Design a set supporting insert, remove and getRandom all in O(1); Redis loves it because SRANDMEMBER and dict-table sampling use the same trick.

By Alex Chen, Founder, InterviewChamp.AI · Last verified

Problem

Implement RandomizedSet with insert(val) (returns true if not present), remove(val) (returns true if present), and getRandom() returning a uniformly random element. All must run in average O(1).

Constraints

  • -2^31 <= val <= 2^31 - 1
  • At most 2 * 10^5 calls

Examples

Example 1

Input
["RandomizedSet","insert","remove","insert","getRandom","remove","insert","getRandom"]
[[],[1],[2],[2],[],[1],[2],[]]
Output
[null,true,false,true,2,true,false,2]

Approaches

1. Set + reservoir scan

JS Set for insert/remove, walk it to pick random.

Time
O(1) insert/remove, O(n) random
Space
O(n)
const s = new Set();
// getRandom: const arr = [...s]; return arr[Math.floor(Math.random()*arr.length)];

Tradeoff:

2. Array + index map (swap-pop trick)

Keep values in an array and a Map from value to its array index. On remove, swap the deleted index with the tail then pop. getRandom indexes the array.

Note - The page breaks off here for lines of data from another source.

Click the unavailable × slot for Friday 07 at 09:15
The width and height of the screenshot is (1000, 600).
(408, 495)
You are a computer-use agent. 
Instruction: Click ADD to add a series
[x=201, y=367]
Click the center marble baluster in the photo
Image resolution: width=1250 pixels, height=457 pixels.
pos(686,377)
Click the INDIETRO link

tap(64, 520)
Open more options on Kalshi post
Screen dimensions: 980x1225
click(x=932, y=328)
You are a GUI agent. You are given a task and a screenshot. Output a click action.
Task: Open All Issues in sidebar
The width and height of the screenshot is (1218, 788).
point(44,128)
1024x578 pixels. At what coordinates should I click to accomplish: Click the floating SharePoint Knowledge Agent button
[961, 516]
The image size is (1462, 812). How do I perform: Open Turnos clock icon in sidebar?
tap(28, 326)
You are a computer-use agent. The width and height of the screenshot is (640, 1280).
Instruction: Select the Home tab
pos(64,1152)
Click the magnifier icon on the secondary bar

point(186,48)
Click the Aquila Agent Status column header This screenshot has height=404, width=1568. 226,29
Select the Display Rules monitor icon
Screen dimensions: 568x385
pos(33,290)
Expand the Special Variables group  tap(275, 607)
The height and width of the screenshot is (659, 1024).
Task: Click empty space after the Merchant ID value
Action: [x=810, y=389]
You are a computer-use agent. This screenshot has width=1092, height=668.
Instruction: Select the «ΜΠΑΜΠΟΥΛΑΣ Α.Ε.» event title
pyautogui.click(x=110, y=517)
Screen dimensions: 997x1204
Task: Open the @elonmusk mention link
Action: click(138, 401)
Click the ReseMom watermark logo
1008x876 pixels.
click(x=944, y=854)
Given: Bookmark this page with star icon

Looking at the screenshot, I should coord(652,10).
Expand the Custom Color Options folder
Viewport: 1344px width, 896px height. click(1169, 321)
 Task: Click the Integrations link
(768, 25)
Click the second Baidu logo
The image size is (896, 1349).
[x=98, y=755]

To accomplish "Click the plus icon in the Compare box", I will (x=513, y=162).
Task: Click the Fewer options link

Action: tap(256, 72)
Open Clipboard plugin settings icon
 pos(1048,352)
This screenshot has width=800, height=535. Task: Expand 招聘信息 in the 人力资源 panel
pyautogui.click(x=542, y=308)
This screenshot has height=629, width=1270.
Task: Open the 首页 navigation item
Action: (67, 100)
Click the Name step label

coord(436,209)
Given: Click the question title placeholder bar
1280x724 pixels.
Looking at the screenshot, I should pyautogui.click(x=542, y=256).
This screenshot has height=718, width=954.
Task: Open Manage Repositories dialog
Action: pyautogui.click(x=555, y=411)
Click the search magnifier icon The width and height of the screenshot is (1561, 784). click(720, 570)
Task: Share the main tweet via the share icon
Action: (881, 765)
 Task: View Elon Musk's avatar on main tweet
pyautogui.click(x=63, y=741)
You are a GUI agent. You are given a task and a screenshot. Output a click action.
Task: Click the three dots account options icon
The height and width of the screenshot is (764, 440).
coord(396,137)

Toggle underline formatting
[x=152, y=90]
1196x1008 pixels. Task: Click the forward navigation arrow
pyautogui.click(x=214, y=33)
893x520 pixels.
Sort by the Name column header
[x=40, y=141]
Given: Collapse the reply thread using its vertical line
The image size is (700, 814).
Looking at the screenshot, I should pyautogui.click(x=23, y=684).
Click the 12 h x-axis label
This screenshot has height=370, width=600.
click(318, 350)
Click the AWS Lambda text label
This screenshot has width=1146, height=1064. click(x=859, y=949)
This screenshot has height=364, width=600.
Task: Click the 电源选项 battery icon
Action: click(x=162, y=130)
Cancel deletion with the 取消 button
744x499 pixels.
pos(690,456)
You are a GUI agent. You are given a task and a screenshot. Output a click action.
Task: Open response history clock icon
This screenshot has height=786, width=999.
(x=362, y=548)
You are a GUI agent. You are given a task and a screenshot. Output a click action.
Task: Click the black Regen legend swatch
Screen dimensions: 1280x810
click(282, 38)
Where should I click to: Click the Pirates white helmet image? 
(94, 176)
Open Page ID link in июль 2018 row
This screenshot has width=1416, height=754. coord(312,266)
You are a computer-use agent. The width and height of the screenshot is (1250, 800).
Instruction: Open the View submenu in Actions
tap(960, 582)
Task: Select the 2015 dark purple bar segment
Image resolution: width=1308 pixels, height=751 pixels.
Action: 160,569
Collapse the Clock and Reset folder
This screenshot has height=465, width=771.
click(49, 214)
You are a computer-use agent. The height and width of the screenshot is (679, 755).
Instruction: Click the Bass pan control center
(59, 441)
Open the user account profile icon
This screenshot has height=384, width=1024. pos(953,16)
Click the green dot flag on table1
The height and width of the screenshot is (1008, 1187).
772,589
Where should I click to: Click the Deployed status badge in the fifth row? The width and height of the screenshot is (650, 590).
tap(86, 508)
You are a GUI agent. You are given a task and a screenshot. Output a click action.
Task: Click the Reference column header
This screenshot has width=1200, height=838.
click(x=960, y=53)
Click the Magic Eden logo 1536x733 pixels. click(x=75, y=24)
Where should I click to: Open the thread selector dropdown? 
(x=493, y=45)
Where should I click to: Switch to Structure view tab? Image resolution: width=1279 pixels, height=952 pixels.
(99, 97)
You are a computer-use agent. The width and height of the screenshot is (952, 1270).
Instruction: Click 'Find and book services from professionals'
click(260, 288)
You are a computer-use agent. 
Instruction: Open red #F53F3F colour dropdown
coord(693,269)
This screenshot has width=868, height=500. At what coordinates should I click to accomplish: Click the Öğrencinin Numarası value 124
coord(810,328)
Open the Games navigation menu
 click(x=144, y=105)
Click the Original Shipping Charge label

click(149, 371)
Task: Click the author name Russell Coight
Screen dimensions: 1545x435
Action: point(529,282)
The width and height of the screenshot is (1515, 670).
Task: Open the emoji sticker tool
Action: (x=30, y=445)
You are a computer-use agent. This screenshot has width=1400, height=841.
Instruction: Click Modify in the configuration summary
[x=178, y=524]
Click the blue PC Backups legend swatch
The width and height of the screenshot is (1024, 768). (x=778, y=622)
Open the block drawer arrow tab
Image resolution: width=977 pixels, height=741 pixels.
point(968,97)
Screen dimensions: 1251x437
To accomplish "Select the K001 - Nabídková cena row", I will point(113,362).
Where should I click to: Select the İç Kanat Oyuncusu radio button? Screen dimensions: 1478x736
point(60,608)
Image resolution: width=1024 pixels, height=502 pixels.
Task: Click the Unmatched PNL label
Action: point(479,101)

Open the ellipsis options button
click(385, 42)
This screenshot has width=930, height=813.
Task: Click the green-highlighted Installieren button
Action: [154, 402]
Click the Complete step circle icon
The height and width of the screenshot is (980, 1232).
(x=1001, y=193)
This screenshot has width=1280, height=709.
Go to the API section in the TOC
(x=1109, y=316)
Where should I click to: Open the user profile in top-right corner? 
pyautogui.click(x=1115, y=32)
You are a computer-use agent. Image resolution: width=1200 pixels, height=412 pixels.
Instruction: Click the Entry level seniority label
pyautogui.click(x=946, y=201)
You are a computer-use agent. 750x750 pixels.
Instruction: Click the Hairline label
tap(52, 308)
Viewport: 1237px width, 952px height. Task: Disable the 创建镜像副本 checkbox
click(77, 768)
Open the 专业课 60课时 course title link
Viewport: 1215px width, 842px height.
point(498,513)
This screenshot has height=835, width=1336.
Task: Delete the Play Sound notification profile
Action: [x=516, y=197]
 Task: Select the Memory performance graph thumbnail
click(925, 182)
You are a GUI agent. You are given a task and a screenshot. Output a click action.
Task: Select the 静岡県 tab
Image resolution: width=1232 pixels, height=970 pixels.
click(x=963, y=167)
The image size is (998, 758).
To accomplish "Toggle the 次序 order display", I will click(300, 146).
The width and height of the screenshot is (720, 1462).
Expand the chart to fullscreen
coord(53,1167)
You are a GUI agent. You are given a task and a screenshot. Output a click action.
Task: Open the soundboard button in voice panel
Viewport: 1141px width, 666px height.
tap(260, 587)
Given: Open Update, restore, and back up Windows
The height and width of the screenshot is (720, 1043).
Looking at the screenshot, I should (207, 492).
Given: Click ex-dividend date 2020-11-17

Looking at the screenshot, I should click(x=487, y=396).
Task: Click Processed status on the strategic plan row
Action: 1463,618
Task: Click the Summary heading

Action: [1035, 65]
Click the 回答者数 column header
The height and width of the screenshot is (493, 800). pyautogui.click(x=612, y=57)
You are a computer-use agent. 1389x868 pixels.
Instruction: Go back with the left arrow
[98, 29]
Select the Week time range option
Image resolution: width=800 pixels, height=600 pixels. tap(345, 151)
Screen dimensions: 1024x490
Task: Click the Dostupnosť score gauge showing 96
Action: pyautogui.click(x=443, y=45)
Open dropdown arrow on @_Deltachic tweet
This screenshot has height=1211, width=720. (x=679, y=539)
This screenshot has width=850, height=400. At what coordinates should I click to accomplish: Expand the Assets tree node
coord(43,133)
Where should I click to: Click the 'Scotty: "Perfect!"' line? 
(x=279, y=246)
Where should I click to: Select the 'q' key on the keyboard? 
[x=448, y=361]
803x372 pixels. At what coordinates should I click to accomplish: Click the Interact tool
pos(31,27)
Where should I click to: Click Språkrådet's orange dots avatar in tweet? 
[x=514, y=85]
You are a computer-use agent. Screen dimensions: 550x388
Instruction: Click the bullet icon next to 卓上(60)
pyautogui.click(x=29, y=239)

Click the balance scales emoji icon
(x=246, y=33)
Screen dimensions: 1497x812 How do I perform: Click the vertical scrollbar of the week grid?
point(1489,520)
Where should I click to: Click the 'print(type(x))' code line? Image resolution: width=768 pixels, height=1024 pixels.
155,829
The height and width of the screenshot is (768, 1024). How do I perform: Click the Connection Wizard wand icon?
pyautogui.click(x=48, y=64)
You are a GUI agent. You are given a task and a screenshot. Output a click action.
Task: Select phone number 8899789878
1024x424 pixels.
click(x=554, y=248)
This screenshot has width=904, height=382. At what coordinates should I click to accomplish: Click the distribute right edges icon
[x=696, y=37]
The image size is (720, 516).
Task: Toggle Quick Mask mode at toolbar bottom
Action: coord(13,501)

Same trick Redis uses internally for SRANDMEMBER on dict-encoded sets.

Time
O(1) per op
Space
O(n)
class RandomizedSet {
  constructor() { this.vals = []; this.idx = new Map(); }
  insert(v) {
    if (this.idx.has(v)) return false;
    this.idx.set(v, this.vals.length);
    this.vals.push(v);
    return true;
  }
  remove(v) {
    if (!this.idx.has(v)) return false;
    const i = this.idx.get(v);
    const last = this.vals[this.vals.length - 1];
    this.vals[i] = last;
    this.idx.set(last, i);
    this.vals.pop();
    this.idx.delete(v);
    return true;
  }
  getRandom() { return this.vals[Math.floor(Math.random() * this.vals.length)]; }
}

Tradeoff:

Redis-specific tips

Redis interviewers grade for the swap-pop trick because that's exactly how SRANDMEMBER stays O(1) on hashtable-encoded sets; mention the intset/hashtable encoding split.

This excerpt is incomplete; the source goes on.